Ultimate Tic Tac Toe [Puzzle discussion]

darkhorse64 · January 12, 2020, 1:22pm

Not that I know of

Di_Masta · August 24, 2020, 9:24pm

Hi, I’ll really appreciate if someone could give me an advise, because I’m completely out of ideas.
I’m using MCTS, currently I’m in the top 50 in Gold league, according to the forum I’ve done what’s necessary to beat the MightyCarlo boss and some how I don’t.

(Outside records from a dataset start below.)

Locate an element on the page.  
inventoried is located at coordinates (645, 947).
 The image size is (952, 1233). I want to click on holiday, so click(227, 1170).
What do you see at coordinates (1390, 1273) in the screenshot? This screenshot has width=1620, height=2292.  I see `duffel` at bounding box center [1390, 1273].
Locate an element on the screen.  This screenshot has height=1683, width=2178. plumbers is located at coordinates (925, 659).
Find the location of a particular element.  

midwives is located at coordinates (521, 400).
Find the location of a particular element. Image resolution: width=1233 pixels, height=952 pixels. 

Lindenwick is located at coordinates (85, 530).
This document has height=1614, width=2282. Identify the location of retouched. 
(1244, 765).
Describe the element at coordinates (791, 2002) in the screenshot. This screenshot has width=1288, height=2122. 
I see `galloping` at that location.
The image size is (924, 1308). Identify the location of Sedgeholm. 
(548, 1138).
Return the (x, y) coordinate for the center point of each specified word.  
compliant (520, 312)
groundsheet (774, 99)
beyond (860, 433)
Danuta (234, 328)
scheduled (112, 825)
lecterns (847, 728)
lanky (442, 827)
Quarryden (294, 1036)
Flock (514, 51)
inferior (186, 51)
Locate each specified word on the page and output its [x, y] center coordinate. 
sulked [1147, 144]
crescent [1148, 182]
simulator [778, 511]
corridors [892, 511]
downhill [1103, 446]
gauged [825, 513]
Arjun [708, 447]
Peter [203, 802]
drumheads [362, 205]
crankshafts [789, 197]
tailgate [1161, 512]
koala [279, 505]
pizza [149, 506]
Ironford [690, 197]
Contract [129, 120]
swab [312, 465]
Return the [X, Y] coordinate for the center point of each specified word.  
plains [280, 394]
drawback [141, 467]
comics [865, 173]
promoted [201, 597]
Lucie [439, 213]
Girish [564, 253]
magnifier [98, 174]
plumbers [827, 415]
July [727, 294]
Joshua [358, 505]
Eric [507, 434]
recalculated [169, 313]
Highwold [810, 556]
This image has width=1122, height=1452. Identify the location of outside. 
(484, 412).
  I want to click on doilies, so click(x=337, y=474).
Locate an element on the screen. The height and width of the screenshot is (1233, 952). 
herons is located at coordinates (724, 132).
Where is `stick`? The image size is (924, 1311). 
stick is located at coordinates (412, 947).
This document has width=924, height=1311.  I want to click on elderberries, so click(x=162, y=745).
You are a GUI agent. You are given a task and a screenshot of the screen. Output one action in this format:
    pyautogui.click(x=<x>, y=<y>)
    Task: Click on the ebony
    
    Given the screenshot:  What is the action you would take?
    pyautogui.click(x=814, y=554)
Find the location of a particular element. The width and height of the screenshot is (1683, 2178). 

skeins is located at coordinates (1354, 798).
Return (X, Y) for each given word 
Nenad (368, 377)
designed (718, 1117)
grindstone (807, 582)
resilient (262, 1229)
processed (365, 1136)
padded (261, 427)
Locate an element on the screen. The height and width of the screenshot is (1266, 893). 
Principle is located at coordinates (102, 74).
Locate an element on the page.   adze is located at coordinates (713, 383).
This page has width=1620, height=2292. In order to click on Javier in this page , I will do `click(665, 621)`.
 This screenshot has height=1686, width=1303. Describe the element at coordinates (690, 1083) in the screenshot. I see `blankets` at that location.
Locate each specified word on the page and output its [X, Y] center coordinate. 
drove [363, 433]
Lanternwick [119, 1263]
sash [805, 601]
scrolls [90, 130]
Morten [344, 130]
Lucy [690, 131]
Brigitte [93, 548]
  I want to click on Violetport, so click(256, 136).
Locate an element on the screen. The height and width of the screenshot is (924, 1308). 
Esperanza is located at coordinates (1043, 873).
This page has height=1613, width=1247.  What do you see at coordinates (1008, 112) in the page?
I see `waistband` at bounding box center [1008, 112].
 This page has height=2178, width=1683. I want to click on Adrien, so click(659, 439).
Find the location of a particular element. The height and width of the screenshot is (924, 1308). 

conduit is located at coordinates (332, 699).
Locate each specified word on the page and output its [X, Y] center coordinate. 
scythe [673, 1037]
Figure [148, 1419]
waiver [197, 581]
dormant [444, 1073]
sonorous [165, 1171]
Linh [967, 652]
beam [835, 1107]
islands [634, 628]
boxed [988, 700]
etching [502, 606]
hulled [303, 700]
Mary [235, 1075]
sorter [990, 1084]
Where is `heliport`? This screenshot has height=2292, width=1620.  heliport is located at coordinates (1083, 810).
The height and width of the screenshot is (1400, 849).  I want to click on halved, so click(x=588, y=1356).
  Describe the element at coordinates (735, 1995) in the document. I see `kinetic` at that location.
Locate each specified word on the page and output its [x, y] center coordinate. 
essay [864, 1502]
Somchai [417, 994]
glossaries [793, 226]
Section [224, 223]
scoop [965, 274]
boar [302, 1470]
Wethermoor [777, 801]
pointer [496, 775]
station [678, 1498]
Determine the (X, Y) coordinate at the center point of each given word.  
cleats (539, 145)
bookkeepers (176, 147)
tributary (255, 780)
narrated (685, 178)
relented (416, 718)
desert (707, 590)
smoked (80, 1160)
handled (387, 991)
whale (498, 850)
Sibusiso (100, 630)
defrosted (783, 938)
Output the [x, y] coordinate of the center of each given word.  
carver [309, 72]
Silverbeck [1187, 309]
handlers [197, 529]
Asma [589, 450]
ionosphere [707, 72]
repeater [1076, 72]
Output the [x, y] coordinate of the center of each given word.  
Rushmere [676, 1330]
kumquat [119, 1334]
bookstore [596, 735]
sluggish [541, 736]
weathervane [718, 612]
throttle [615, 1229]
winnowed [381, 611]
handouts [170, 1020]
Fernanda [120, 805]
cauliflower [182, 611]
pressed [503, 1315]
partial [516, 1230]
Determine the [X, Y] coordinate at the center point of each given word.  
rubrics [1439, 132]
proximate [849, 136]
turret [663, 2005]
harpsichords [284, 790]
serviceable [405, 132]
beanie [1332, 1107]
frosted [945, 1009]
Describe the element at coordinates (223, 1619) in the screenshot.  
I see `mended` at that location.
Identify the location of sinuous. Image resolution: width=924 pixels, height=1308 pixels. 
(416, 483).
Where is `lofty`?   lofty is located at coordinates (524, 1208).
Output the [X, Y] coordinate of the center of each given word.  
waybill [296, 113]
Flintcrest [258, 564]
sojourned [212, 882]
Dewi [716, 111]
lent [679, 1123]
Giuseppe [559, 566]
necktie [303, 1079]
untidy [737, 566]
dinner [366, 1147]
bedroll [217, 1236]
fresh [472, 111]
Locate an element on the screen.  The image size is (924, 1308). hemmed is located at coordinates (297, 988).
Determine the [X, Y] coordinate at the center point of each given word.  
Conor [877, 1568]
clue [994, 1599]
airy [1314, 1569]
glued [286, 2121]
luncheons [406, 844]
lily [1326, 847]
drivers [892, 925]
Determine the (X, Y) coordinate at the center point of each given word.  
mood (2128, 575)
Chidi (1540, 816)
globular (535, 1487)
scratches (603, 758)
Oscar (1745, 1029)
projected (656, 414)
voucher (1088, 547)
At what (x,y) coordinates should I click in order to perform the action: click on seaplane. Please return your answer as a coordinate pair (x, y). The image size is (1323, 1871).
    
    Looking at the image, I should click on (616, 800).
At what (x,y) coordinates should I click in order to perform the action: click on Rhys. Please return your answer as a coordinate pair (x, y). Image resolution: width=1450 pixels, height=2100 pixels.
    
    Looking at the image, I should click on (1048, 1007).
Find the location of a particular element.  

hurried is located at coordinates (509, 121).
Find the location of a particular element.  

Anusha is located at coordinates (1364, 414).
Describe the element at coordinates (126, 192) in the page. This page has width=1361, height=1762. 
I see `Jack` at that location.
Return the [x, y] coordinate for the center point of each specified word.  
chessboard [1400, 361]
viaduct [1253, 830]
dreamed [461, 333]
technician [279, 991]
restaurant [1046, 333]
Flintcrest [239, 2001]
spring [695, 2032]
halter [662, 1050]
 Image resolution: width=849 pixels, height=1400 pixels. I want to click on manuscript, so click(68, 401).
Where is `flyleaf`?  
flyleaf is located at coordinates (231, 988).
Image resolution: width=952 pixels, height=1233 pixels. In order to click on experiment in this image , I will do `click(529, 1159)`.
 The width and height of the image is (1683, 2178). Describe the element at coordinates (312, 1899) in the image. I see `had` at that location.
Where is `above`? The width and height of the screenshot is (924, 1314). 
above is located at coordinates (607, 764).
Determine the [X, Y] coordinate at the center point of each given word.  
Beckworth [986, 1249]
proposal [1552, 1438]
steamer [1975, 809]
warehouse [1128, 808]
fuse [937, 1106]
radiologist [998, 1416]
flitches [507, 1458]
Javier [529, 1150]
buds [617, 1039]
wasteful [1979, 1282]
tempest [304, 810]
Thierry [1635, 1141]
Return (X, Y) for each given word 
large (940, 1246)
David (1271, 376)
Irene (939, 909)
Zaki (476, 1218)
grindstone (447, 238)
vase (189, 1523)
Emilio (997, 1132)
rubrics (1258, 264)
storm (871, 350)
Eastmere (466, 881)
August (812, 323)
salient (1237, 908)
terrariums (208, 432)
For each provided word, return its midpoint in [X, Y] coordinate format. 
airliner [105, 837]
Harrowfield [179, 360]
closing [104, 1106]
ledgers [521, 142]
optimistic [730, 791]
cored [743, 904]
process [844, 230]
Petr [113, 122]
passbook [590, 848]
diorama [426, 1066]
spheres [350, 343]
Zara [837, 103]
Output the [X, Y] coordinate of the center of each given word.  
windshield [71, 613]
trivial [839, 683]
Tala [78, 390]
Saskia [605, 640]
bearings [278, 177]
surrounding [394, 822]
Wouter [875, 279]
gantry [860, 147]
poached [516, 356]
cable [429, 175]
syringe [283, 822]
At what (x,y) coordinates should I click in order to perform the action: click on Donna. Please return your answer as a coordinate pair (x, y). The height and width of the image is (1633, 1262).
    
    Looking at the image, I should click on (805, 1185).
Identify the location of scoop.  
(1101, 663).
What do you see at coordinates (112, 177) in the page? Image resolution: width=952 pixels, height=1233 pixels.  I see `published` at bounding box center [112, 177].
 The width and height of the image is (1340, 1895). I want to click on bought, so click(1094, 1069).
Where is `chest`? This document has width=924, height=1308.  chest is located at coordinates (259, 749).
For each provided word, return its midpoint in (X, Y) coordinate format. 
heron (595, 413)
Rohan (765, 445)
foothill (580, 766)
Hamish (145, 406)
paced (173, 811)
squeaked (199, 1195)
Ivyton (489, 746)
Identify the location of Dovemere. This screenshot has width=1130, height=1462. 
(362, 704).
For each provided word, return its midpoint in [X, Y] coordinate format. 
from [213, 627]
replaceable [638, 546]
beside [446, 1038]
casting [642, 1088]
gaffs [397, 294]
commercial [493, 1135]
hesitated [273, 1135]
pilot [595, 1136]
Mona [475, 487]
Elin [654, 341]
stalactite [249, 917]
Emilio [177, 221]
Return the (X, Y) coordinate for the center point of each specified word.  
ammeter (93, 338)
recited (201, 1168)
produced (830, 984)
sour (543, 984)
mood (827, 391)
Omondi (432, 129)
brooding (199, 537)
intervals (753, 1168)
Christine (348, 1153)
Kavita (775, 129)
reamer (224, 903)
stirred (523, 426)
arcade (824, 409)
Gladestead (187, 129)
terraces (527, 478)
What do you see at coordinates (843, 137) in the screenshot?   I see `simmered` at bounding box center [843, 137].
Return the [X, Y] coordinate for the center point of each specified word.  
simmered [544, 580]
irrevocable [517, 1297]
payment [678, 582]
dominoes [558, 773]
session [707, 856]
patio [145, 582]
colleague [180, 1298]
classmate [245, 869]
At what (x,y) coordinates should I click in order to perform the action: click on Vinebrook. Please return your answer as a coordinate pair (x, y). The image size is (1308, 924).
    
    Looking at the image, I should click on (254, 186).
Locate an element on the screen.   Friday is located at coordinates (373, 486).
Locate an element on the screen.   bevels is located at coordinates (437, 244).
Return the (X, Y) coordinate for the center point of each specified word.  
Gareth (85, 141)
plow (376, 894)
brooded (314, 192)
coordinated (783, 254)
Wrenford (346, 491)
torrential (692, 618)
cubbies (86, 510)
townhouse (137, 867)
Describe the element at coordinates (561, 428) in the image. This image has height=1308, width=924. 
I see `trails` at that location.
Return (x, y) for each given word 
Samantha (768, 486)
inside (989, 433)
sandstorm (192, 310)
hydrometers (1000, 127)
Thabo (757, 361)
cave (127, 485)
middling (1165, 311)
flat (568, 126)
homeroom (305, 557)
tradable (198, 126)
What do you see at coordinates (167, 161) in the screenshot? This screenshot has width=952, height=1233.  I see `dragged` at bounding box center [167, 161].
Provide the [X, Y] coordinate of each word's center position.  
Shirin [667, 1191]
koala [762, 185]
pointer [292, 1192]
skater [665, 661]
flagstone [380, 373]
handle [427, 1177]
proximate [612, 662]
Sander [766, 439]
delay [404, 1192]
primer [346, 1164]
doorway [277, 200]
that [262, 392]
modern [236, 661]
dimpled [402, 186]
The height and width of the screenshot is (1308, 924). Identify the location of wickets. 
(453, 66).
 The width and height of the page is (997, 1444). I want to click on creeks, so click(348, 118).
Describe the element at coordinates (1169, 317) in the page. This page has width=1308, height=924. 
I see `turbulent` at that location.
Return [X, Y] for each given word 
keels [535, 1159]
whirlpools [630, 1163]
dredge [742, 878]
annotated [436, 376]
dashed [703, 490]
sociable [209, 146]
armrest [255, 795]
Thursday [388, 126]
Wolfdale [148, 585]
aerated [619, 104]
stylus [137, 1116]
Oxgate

I’ve managed to perform at least 30k MCTS iterations on the second turn.
At each iteration:

I select a leave node of the tree, recursively, beginning at the current root:
- At each depth the child node with the best UCT is selected.
- For each node the UCT is calculated:
  (this->winScore / this->visits) + (sqrtf(2.f) * sqrtf(logf(parentVisits) / this->visits))
- If there are not visited children, a random one from them is selected instead
If the selected node holds a board, which is in progress the node is expanded(children nodes with the available moves are created) and the selected node becomes one(chosen at random) of the newly created children.
The board of the selected node is simulated until an end of the game is reached. If there are equivalent mini boards won by each player DRAW is assumed
Depending on, which player is to move on the selected node’s board the result is back propagated (until the root is reached):
- If the “owner player” of the node is the victorious player from the simulation: node->winSocre += 1.f
- If the “owner player” of the node is the defeated player from the simulation: node->winSocre += -1.f
- In case of a DRAW node->winSocre += 0.5f
- Increment the visits count of the node: ++node->visits

At the end of the search I choose to play the move of the child node(of the current root) with the best winScore

If I’m first to move I perform the MCTS for the given time, but always play on (4,4). The tree is preserved between the turns only the root is updated based on the opponent move.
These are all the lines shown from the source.